Hunger Pains

jmbostwick 91

For years now we've had NoiseShop -- a deck that focuses on installing viruses, getting some sort of use out of them, and then selling them off for cash to Aesop's Pawnshop to make room for more viruses. Added to that recently has been Faust, a breaker that frees up deckspace for more viruses and speeds up the aggressive power of the deck.

Now, with the release of Data and Destiny, we have another powerful all-in-one breaker: Endless Hunger. And Endless Hunger requires just one thing for fuel: installed cards. Thus, instead of turning installed viruses into cash to then use to break ice, we skip the middleman and turn the viruses themselves into breaker bits, and smash through anything in our way.

Turning to Endless Hunger requires (obviously) some changes to the deck. First and foremost, the deck needs to deal with Endless Hunger's main drawback: memory space. To do so, we've got two Grimoires (like those were going to get left out!) and two MemStrips, givings us up to 8 extra memory even after accounting for Endless Hunger. To fill that memory we have a standard assortment of viruses, plus a small Breaker suite for cleaning up whatever ice Endless Hunger doesn't catch. We've also added in some Feedback Implants to help increase the versatility of Endless Hunger.

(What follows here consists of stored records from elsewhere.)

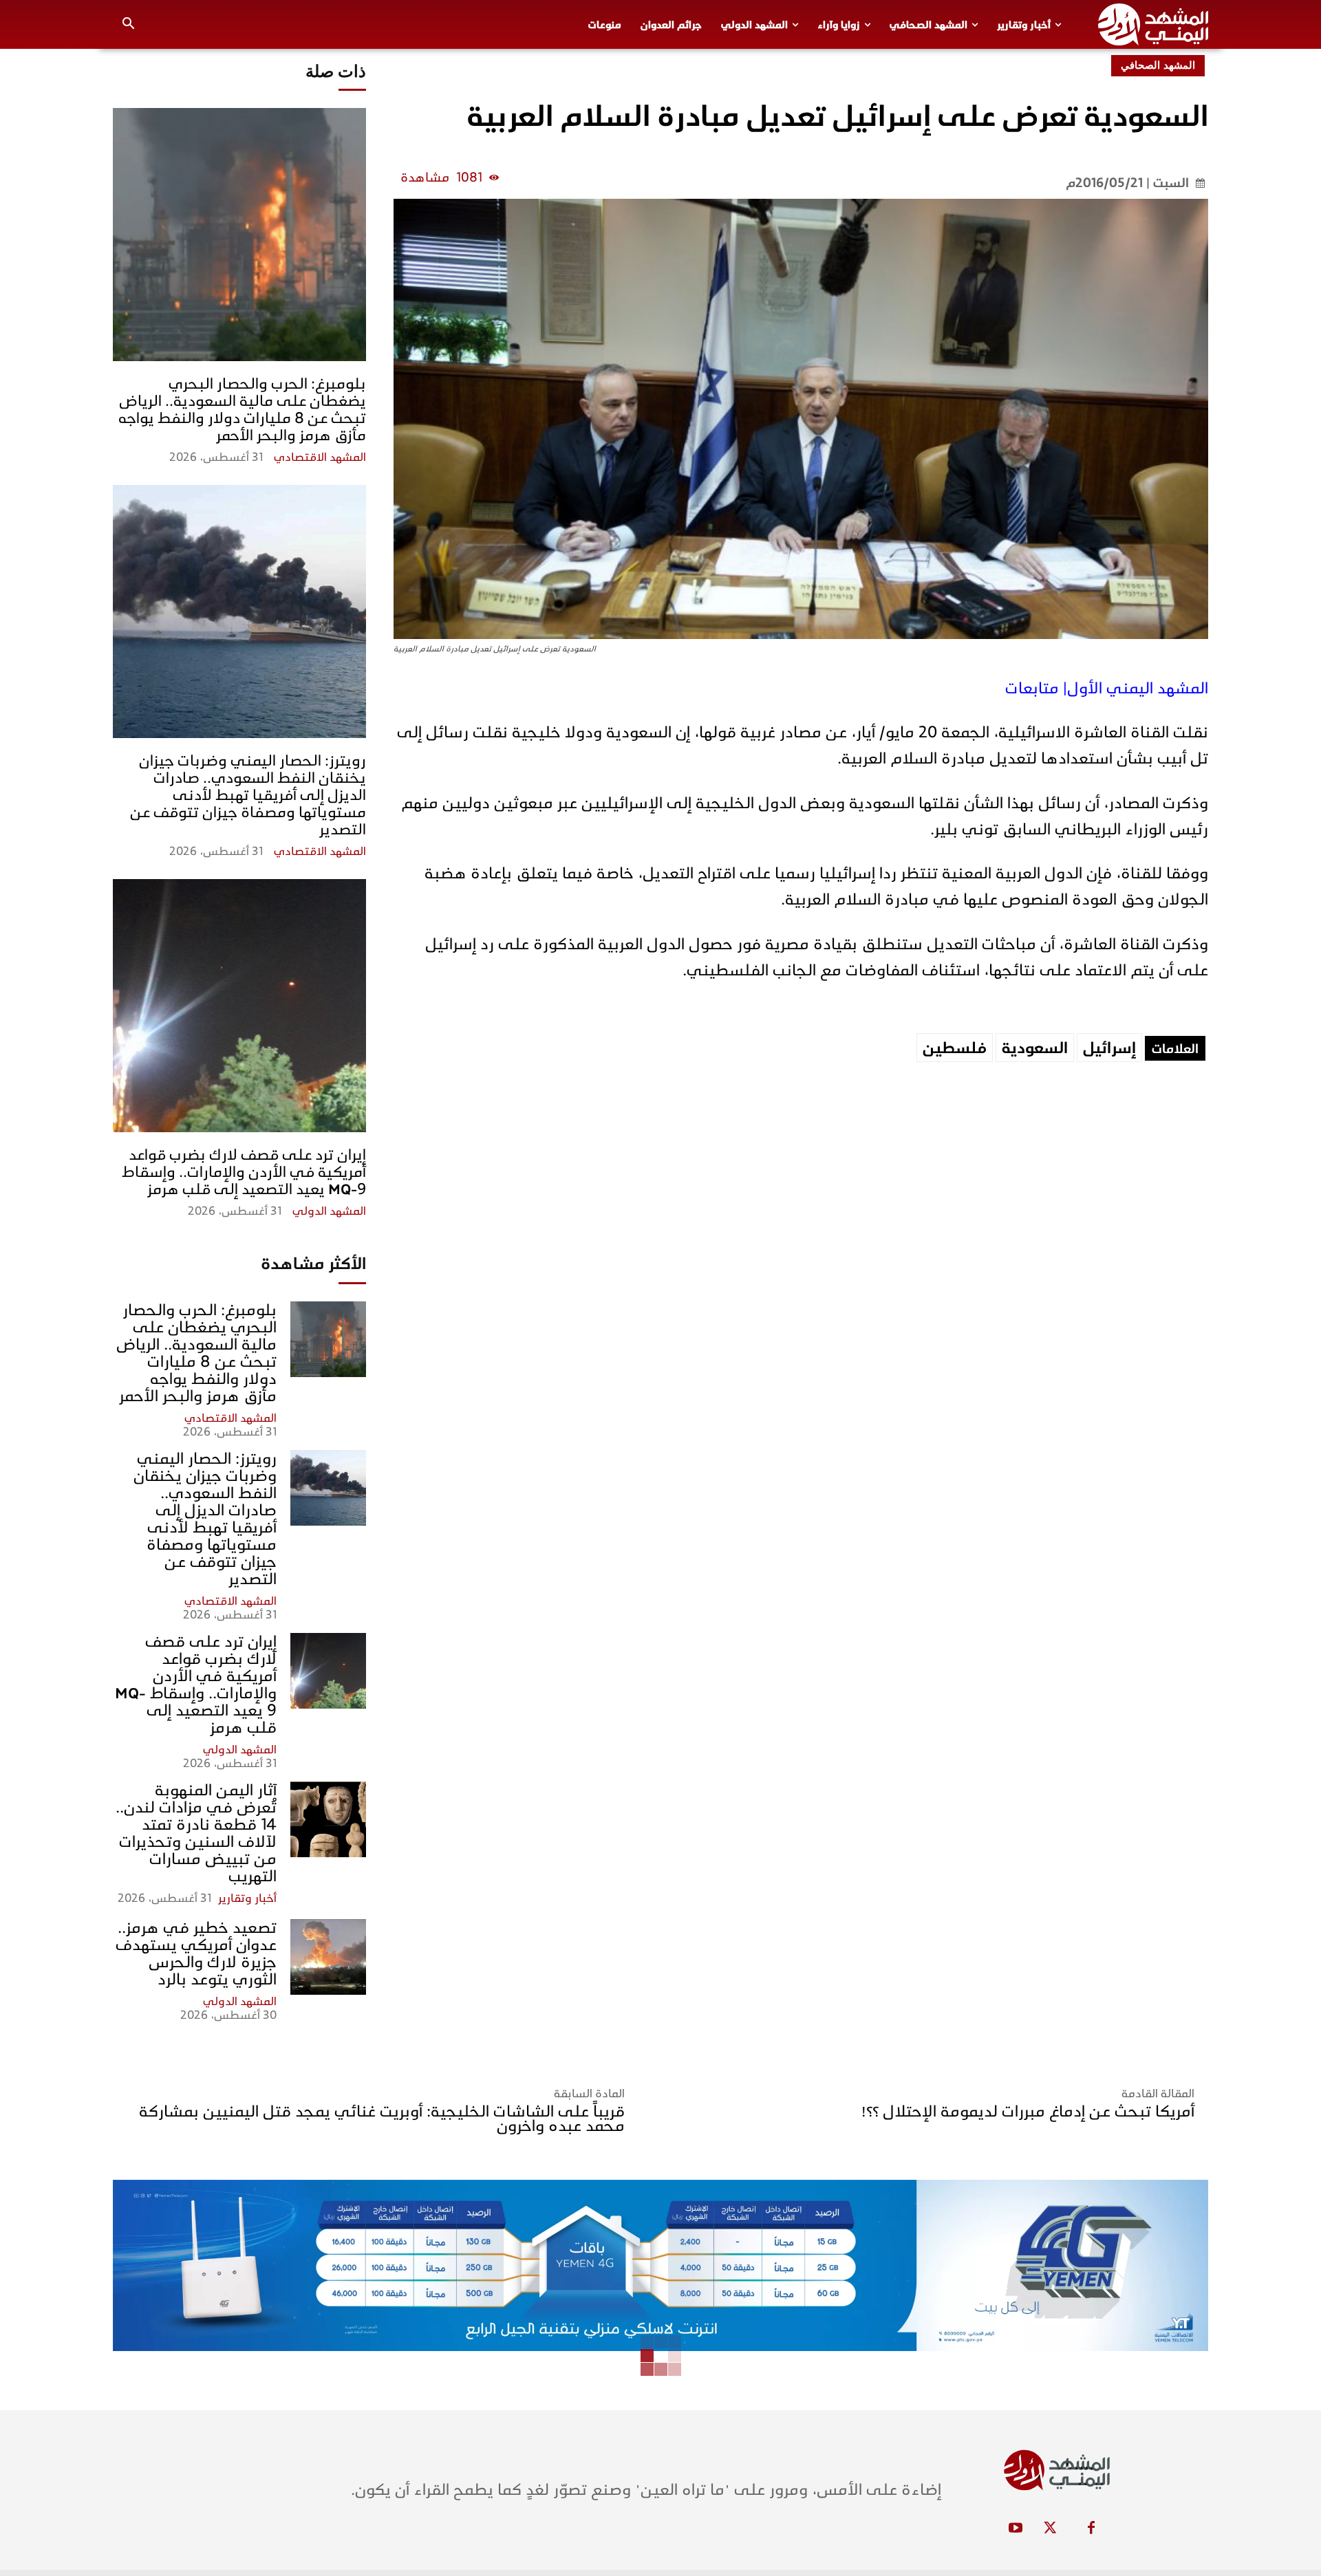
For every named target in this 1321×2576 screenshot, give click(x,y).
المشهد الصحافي (1158, 65)
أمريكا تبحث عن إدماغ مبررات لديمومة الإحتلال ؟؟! (1027, 2111)
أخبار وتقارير (247, 1898)
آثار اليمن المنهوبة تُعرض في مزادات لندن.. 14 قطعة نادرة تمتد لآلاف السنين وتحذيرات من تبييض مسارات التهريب (196, 1833)
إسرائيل (1109, 1048)
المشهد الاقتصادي (320, 457)
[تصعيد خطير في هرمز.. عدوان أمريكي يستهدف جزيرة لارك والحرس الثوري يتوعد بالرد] (328, 1957)
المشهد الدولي (329, 1211)
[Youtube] (1015, 2528)
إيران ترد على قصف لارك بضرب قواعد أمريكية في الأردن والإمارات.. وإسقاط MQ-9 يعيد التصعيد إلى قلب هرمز (244, 1172)
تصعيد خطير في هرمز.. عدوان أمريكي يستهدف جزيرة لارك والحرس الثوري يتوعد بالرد (196, 1953)
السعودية (1035, 1048)
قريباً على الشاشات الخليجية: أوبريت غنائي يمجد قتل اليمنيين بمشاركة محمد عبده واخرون (382, 2118)
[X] (1050, 2528)
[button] (128, 25)
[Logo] (1153, 24)
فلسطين (955, 1048)
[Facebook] (1091, 2528)
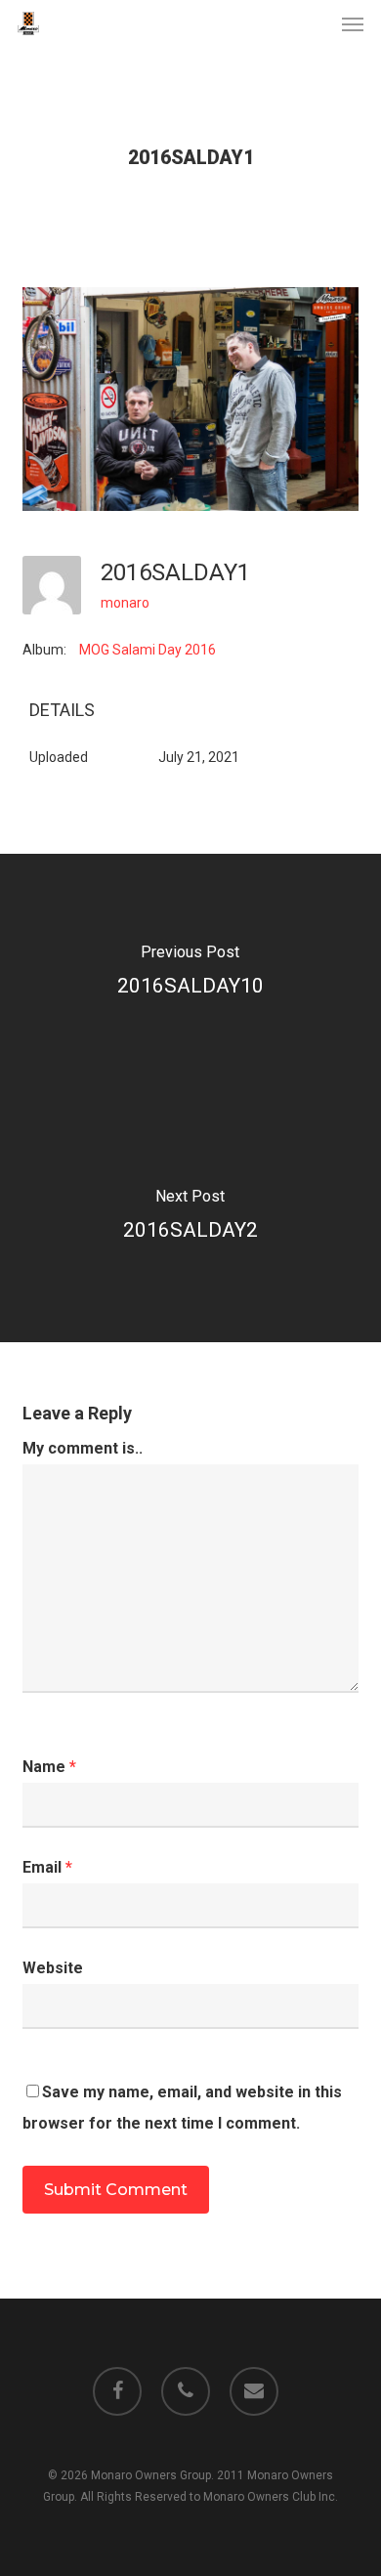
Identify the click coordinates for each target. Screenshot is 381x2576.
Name (49, 1766)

D4VID is gone, because most of the high-strength ice you need to deal with falls to Endless Hunger -- just be sure you watch for Destroyers.

The deck is designed to play super aggressively: once Hunger is on the table, your job is to feed the beast consistently with as many viruses as you can cram down its throat. Clone chip them back, Deja Vu them back, and do it again, milling and running all the while. Do your best to keep Datasucker full of tokens, as your main problem will be high-strength Destroyers like Grim or Ichi. Keep a Parasite handy to deal with smaller ones like the stray Rototurret.

The main concern with this deck at the moment is economy -- Cyberfeeders help a ton in getting the viruses out onto the table, and nothing in the deck costs too much, but it's still a low-econ deck with the absence of the credits from Aesop's. Further testing may prove that Armitage isn't enough and that more economy might be a worthwhile addition to bolster that weakness, but we'll see.

5 comments
27 Oct 2015 AV8R

Wow, I just thought of this basic idea (Noise: Hacker Extraordinaire + Endless Hunger) yesterday, and built an idea around it, but feel like it isn't quite right, so I decided to look for other people's ideas, and yours is the only one. I'm stoked to move toward your ideas a bit more and then try it out once my box is delivered. Woo!

28 Oct 2015 jmbostwick

@AV8R Please let me know how it goes! I've yet to get a copy of D&D, so I haven't been able to test it out much, but I think there's real potential here.

30 Oct 2015 AV8R

I tried this on OCTGN a couple times the other day, and managed to win, but oddly enough without using Endless Hunger at all, either game. Not being able to install Endless + anything until after at least Grimoire or MemStrips is a bit of a weakness, but obviously not insurmountable. I just confirmed you can't trash cards off of Street Peddler with Endless, so I'm not really sold on it, although maybe I'm just missing the econ value of Street Peddler in general.

1 Nov 2015 jmbostwick

@AV8R Thanks for the report! Street Peddler actually exists mostly for the ability to install something mid-run. That could mean a breaker the Corp doesn't expect you to have, a Parasite to deal with an unexpected piece of ice, any other virus to mill a card, or (with Endless Hunger) an extra subroutine broken when you need it.

I'm glad to hear you won, though obviously it's sad to hear that Endless Hunger didn't help much. The fact that you won without ever breaking a barrier subroutine is intriguing, though... Clearly more study is required.

2 Nov 2015 AV8R

@jmbostwick Lol yes, very Sentry-heavy corps and some easy pick-ups from the mill.